Office of the Vice President for Global Communications

Thursday, October 29, 2009

Michigan Solar Car Team finishes third again in Australian race

For the fourth time in U-M Solar Car Team history, the students placed third in a biennial 1,880-mile race across Australia.

Read about Infinium’s adventures on the Solar Car Team blog.

Infinium crossed the finish line in Adelaide Wednesday evening (EDT), after competing for five days in the Global Green Challenge, formerly known as the World Solar Challenge. A final finish time was not available Wednesday night.

Tokai University of Japan won the race. Michigan fought hard with four-time champion team Nuon of the Netherlands for second place. On day four, the teams leap-frogged six times. But Infinium received a 10-minute penalty when the students had to push it up a tough hill toward the end of the race. That solidified Nuon’s lead.
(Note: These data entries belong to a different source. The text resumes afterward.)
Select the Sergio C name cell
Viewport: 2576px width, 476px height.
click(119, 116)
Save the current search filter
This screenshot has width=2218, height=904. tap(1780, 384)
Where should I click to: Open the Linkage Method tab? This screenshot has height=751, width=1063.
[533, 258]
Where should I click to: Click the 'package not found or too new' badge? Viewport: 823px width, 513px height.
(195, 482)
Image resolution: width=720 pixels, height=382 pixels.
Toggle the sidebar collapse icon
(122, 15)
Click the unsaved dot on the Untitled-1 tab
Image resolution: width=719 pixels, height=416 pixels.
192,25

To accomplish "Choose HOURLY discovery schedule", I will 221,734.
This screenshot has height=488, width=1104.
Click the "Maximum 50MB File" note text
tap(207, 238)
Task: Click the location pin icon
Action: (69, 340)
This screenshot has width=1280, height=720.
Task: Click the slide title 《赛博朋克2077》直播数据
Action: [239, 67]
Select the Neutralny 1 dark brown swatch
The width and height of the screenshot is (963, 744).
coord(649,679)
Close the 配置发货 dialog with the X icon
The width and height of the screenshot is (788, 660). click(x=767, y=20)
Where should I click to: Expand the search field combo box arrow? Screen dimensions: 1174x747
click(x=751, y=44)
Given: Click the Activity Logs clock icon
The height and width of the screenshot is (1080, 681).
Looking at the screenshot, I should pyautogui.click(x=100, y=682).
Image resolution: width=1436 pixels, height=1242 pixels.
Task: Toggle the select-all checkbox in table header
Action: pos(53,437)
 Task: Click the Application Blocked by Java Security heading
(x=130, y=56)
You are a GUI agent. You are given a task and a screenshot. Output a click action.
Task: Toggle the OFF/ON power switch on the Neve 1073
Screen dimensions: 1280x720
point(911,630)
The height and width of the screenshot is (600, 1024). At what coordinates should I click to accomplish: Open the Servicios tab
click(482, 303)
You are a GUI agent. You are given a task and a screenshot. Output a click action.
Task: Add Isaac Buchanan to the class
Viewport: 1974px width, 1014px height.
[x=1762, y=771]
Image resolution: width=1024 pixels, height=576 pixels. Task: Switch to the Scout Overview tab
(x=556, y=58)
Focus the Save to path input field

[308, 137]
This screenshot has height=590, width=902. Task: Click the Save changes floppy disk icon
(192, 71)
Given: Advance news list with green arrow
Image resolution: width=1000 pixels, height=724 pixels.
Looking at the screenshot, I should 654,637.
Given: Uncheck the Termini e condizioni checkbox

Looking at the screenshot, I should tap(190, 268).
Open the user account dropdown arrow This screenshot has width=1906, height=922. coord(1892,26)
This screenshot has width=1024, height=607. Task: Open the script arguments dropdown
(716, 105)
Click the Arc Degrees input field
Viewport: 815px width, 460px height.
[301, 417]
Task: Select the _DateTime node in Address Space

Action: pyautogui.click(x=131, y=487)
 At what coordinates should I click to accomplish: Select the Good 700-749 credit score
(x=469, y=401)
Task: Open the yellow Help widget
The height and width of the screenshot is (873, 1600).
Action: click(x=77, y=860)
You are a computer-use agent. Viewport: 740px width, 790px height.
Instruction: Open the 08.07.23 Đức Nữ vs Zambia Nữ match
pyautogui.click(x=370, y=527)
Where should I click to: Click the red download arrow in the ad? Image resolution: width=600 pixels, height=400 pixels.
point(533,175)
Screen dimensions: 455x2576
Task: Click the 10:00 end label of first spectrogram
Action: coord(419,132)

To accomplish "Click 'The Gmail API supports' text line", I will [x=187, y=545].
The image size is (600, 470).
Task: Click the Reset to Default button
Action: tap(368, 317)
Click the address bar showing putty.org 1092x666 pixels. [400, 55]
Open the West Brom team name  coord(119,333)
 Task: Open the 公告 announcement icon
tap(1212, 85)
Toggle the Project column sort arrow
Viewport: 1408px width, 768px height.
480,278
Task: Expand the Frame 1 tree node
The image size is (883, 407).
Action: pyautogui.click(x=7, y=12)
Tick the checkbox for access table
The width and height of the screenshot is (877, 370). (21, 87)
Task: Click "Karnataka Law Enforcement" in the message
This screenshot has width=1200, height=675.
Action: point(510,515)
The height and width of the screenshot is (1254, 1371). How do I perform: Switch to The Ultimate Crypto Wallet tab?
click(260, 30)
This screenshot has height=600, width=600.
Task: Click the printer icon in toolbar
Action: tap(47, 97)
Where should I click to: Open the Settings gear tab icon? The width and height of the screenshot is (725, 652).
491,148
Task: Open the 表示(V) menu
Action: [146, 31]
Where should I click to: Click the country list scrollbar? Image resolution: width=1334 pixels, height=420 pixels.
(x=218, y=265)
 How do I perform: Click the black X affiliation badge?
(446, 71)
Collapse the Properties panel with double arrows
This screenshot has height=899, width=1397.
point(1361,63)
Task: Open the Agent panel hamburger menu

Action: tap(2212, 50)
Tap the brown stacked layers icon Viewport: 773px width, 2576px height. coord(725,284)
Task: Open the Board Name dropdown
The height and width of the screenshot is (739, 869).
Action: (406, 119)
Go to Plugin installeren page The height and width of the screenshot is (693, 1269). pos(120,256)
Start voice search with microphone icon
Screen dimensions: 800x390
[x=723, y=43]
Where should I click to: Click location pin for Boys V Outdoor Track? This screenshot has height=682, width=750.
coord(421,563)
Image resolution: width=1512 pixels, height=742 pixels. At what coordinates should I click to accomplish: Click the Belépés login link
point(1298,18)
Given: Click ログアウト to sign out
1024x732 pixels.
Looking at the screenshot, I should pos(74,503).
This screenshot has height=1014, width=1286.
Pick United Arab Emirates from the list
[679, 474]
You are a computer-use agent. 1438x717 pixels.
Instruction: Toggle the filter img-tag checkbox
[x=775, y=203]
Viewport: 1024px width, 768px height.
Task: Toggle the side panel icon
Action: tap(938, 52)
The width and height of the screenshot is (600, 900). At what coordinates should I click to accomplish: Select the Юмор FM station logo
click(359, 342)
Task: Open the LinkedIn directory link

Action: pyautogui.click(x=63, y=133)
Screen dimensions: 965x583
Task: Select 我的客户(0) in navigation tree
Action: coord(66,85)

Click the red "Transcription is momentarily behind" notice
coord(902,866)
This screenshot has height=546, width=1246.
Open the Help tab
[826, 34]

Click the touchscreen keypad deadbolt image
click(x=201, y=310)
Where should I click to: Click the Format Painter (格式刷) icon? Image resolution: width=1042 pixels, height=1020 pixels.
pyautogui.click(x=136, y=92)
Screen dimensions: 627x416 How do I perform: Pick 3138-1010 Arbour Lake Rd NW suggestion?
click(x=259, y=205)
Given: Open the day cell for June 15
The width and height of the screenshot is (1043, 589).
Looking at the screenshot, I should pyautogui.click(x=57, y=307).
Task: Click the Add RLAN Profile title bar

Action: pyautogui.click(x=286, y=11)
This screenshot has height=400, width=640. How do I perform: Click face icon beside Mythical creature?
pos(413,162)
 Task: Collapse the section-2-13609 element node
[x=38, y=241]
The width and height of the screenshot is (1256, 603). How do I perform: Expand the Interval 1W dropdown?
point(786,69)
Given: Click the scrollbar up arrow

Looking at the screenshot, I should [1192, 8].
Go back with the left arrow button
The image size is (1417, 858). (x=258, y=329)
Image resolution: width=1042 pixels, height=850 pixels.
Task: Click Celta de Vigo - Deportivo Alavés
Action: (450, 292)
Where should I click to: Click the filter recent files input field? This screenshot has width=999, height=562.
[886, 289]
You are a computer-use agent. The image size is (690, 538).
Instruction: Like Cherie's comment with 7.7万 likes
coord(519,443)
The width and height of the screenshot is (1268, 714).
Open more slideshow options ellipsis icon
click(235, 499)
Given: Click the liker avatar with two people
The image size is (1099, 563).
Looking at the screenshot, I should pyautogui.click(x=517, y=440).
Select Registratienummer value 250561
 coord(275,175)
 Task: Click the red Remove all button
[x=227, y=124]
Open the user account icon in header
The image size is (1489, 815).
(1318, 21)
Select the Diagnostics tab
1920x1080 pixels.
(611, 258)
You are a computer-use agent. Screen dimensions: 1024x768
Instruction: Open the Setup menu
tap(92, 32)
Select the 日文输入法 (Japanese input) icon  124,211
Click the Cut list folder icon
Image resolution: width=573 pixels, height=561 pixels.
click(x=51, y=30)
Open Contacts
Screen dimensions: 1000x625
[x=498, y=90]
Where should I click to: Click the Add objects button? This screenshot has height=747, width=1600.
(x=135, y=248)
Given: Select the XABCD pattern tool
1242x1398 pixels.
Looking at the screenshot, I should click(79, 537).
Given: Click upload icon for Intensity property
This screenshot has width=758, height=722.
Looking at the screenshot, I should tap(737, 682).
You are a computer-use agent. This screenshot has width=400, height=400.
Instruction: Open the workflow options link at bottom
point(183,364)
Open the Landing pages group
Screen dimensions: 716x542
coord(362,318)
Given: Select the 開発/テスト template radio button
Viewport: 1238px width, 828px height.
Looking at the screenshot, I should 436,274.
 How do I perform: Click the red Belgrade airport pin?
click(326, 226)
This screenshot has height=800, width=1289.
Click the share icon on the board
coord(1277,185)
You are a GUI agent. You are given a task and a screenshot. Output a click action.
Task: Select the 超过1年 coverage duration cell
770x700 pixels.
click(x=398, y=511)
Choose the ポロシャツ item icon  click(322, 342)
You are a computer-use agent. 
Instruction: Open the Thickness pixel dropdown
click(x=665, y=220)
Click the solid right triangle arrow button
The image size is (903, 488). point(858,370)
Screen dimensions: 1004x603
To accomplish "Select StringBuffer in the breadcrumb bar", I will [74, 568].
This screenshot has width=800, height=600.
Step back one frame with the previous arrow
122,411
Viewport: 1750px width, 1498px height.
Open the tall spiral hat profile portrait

Though the students who raced Infinium hoped to be the best in the world, or at least the best in U-M history, they’re happy sharing statistics with impressive cars from the past. Michigan finished third in the World Solar Challenge in 1990, 2001 and 2005. U-M is the reigning North American Solar Challenge champion. The team has won that race five times.

“We still ran a great race,” says interim project manager Steve Durbin, a senior aerospace engineering major “We have a reliable car. We didn’t meet our overall goal of finishing first, but we proved we are one of the top teams in the world by placing so well in the competition. … Staying neck-and-neck with Nuon is such a great accomplishment.”

Durbin credits the team’s dedication and technology for the solid performance. Through the summer, a core of 20 team members worked 80-hour weeks to get the car ready to race. And a state-of-the-art lithium battery donated by A123 Systems helped Infinium achieve a high average speed approaching 60 mph.

The car also utilizes space-grade solar cells comparable to those NASA uses in satellites, and an in-wheel electric motor designed for solar cars that peak at 98 percent efficiency. It was billed as the most competitive car in the team’s history, able to go for more than 300 miles without the sun.

With more than 100 members, Solar Car is one of the largest student organizations on campus, including students from the College of Engineering, LSA, the Stephen M. Ross School of Business, the School of Art & Design, and the School of Education.

This year, major sponsors include Ford Motor Co., General Motors Corp., Delta Air Lines, and the U-M College of Engineering.